Keep only the lines of the records below that contain the word "should", and drop all the others.

Provided data ::
>> Begin

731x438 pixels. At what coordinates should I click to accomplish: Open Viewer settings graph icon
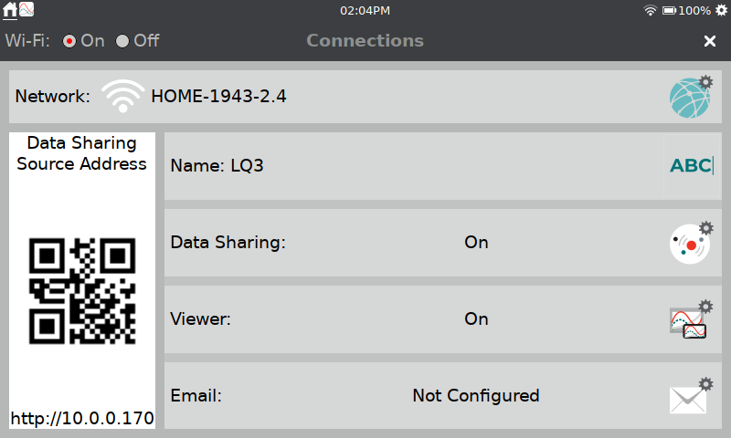pyautogui.click(x=692, y=319)
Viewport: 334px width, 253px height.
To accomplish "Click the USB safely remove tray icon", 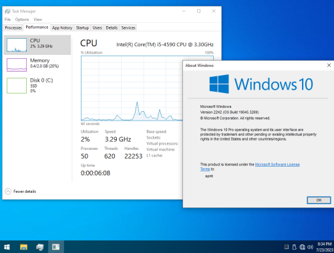I will (294, 247).
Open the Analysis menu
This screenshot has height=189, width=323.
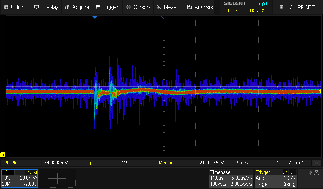pos(200,7)
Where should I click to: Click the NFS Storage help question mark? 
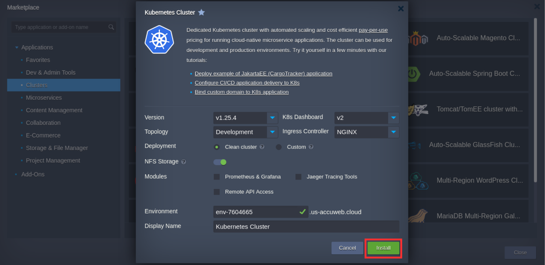click(x=184, y=162)
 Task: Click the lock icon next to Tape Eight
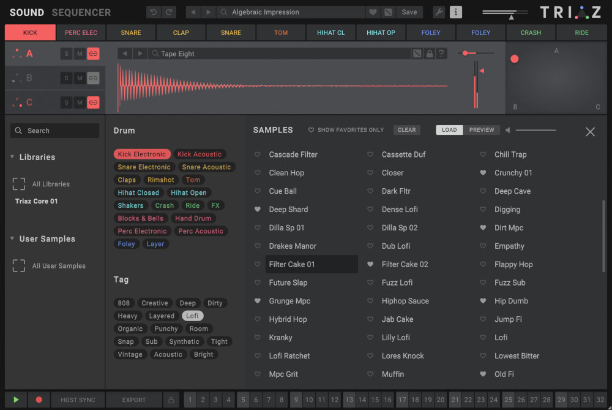tap(430, 53)
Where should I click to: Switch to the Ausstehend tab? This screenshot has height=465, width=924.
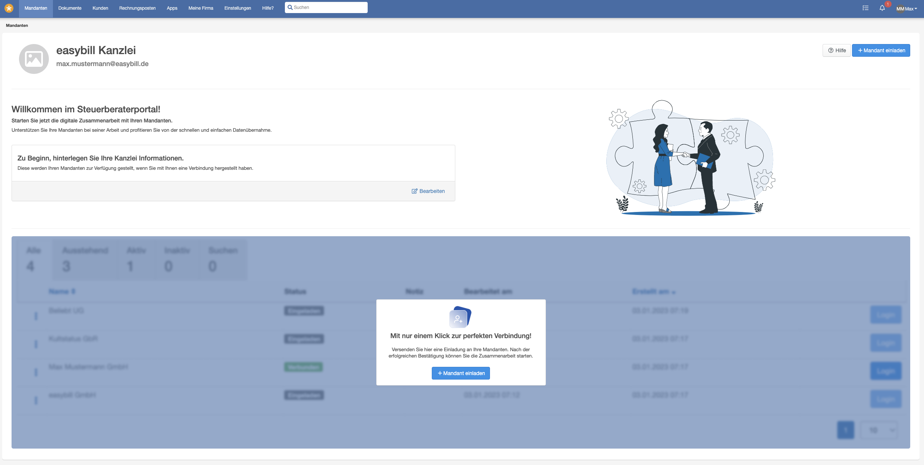85,259
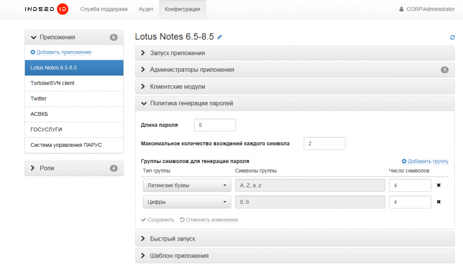Open the Аудит tab
463x271 pixels.
(x=146, y=9)
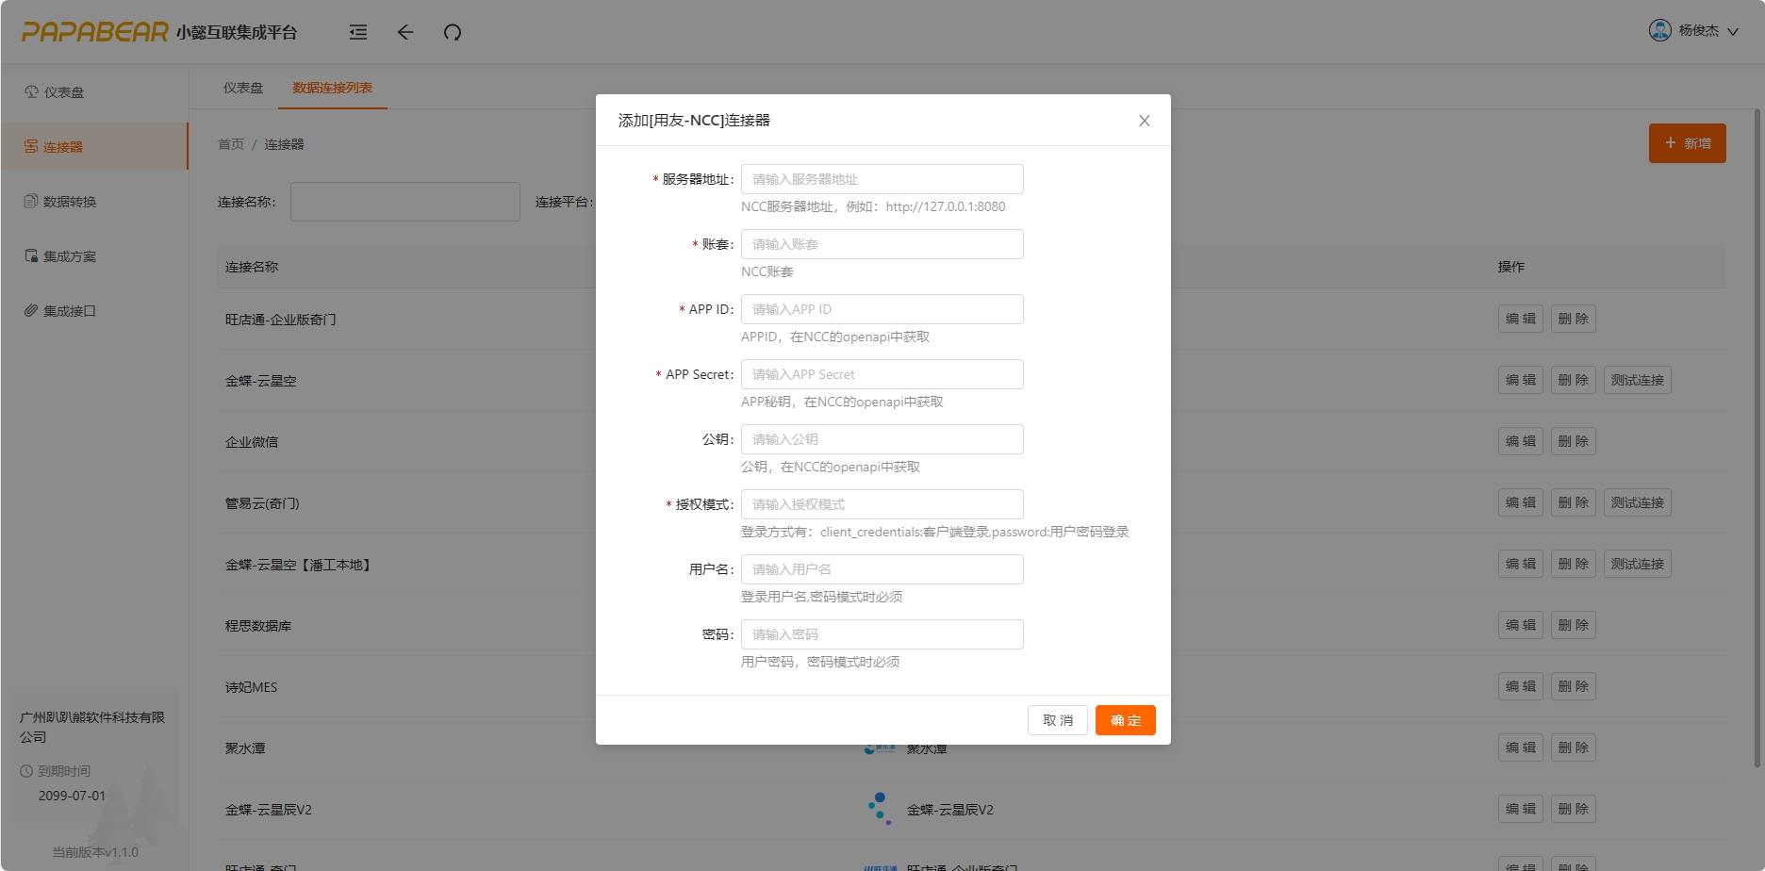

>> End

Full response ::
731x438 pixels. At what coordinates should I click to accomplish: Open Viewer settings graph icon
Where should I click to: Click the NFS Storage help question mark? 
Where should I click to: Switch to the Ausstehend tab? This screenshot has height=465, width=924.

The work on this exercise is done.